Repository files navigation

🫁 Lung Cancer Detection 🔍


Problem Statement

Given a CT Scan image we have to classify wheather the CT Scan image is Adenocarinoma cancer or not.


Solution Explaination

Click the below image to see vedio solution explaination.

YouTube Video


Approch for the problem

Steps

  1. Problem understand and gaining information about cancer.
  2. Data collection and uploading zip file to google drive.
  3. Creation of virutal environment.
  4. Performing experiment on jupyter notebook using pretrained VGG 16 model.
  5. Creation of project structure and project packaging.
  6. Converting jupyter notebook code to modular coding with exception handling and logging.
  7. Developing training pipeline components and pipeline itself.
  8. Intgration of mlflow to track experiments and for recoding of parameter, result and preformance metrics.
  9. Training model using training pipeline and tracking experiments using mlflow with dagshub as remote repository.
  10. Storing trained model in local artifacts repository.
  11. Developing prediction pipeline which classify wheather lung has adinocarsinoma cancer or not using chest/lung ct scan image.
  12. Developing of application using streamlit which takes ct scan image from user then uses trained model to predict output then render back on ui.
  13. Dockerizing application to deploy on cloud.
  14. Deploying lung cancer detection application on AWS cloud.

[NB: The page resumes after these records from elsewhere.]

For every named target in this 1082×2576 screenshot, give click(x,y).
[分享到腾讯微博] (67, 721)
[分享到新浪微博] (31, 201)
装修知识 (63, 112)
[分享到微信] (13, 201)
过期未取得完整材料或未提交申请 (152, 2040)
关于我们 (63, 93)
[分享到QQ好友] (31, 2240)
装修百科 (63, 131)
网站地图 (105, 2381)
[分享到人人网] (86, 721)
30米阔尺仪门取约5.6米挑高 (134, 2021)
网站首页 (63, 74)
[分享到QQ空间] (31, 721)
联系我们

Workflows for bulding training pipeline components

  1. Update config.yaml
  2. Update secrets.yaml (Optional)
  3. Update params.yaml
  4. Update the entity
  5. Update the configuration manager in src config
  6. Update the components
  7. Update the stages
  8. Update the Training pipeline
  9. Update the dvc.yaml

Note : When we use mlflow before runing code we have to set the mlflow variables
Note : When we do pipeline versioning we have to have driver code in each stages itself


Project UI

Case 1 : Adinocarsinoma cancer image

Case 2 : Normal image


Integration of DVC

I have used DVC for versioning of training pipeline.

The below image in the mlflow dag which represent the dependency of the components.


Integration of Mlflow and Dags

https://dagshub.com/DarshanRokkad/Chest_Cancer_Classification

I used mlflow to manage my deep learning life cycle by logging the evalution metrics and plots.

I used dagshub as a remote repository with mlflow to store the logs and artifacts.

The below is project pipeline of the project.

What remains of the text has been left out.